---- Available data
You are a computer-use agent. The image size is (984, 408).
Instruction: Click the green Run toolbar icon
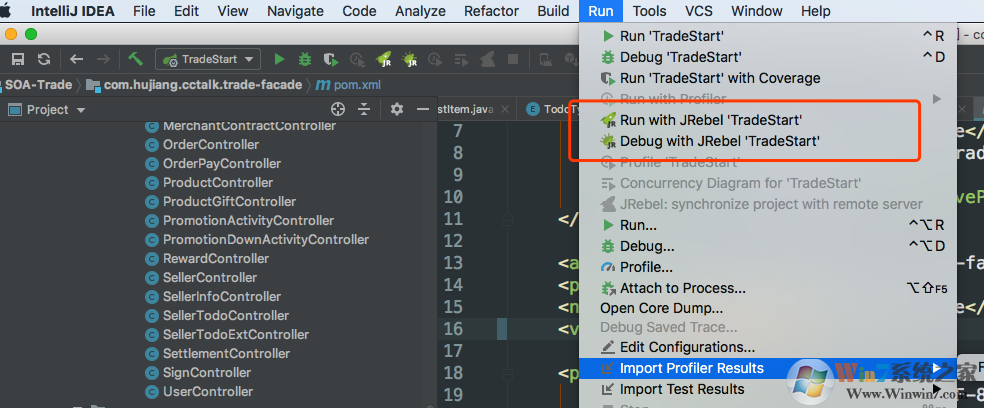(280, 60)
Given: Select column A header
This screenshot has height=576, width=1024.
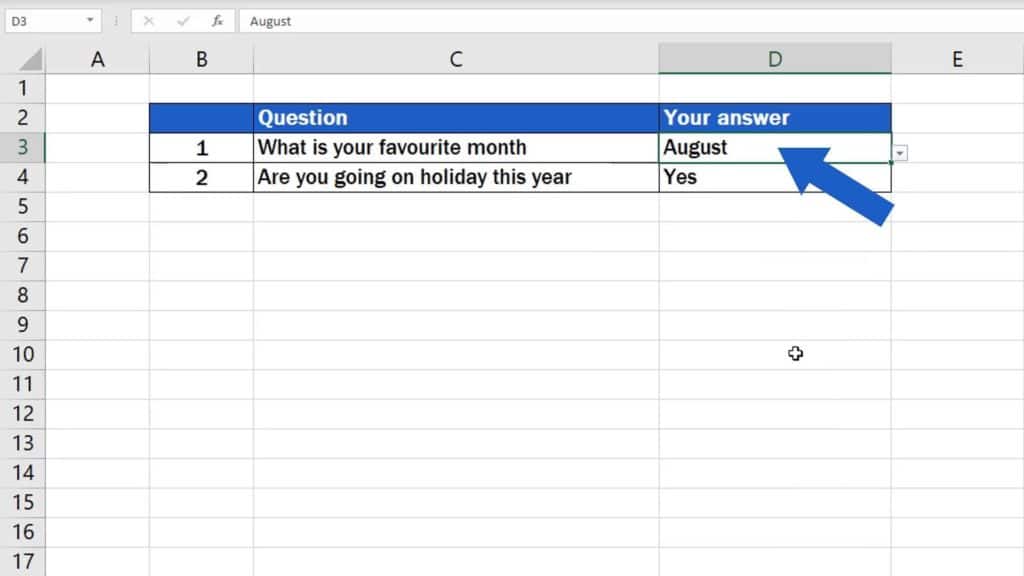Looking at the screenshot, I should [x=97, y=59].
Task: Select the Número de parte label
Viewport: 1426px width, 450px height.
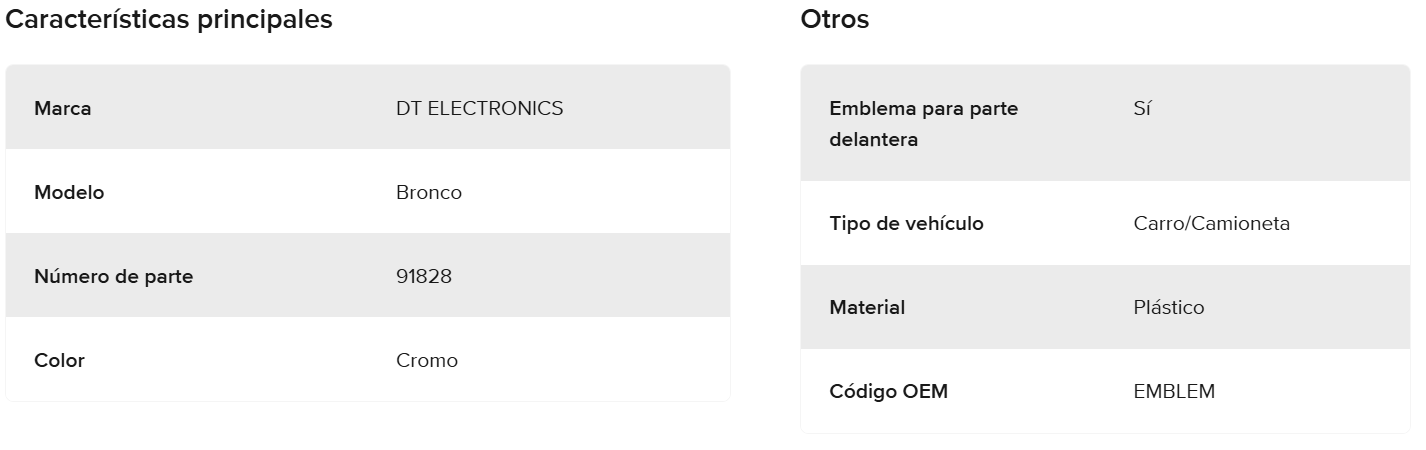Action: [x=113, y=276]
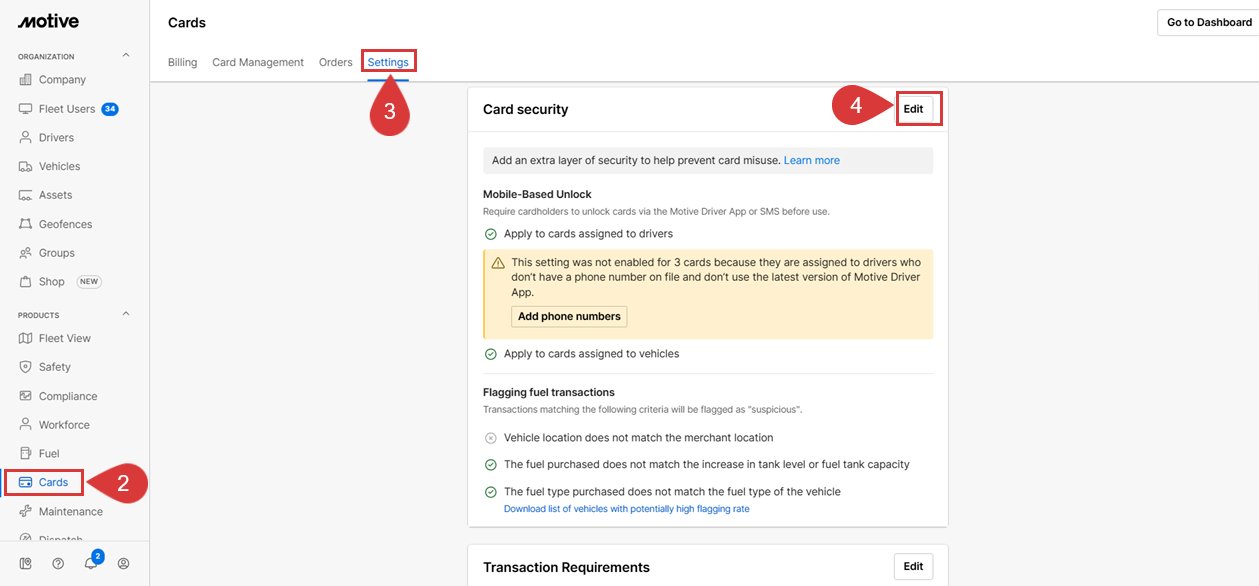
--------
:: Exercise goal ::
For this task, give again exactly the lines from the line with "Task: Select the Número de parte label" through the end of the entries, including both ends, and omit the pictures.

:: Solution to the problem ::
Task: Select the Número de parte label
Viewport: 1426px width, 450px height.
Action: [x=113, y=276]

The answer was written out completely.